Thanks to the English health service, total genetic sequencing is now available to thousands of babies. The test serves to facilitate the diagnosis of some of the most common rare diseases, so as to intervene from the first hours. This could change the lives for the better of hundreds of babies and children, allowing them to immediately receive ad hoc care.
Total exome sequencing has become routine since October and has already helped dozens of small patients. NHS - England estimates for the new year are even more positive: the test could help over 700 children in 2020 alone. This particular type of genetic test in fact doubles the chances of diagnosing a genetic anomaly. It takes just a few days to get the results, reducing the time significantly.
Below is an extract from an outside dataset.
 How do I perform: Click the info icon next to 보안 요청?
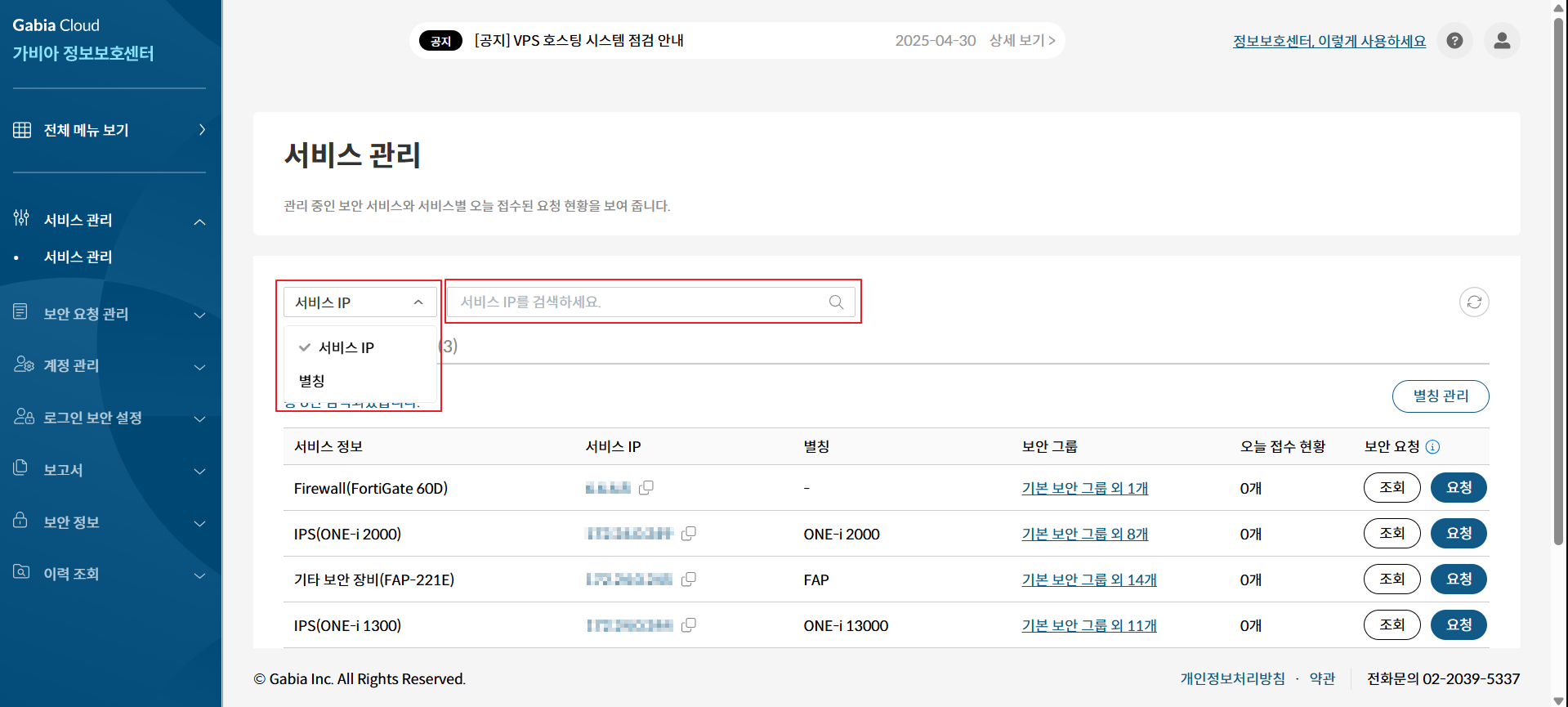click(1432, 447)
How is this particular type of sequencing different? Classic tests focus on genes linked to particular genetic diseases. The total sequencing of the exome, on the other hand, examines a wide range of risky variations in one go. The test can identify rare neurological and metabolic diseases, as well as other conditions caused by genetic mutations. One of the most emblematic cases is that of little Henry, son of Lauren Dunn.
The baby was born prematurely and sent to intensive care. Here, doctors have identified a number of problems unrelated to premature birth and unexplained. Total sequencing provided a diagnosis in less than a week: Costello syndrome. This allowed doctors to provide the child with treatments tailored to his illness.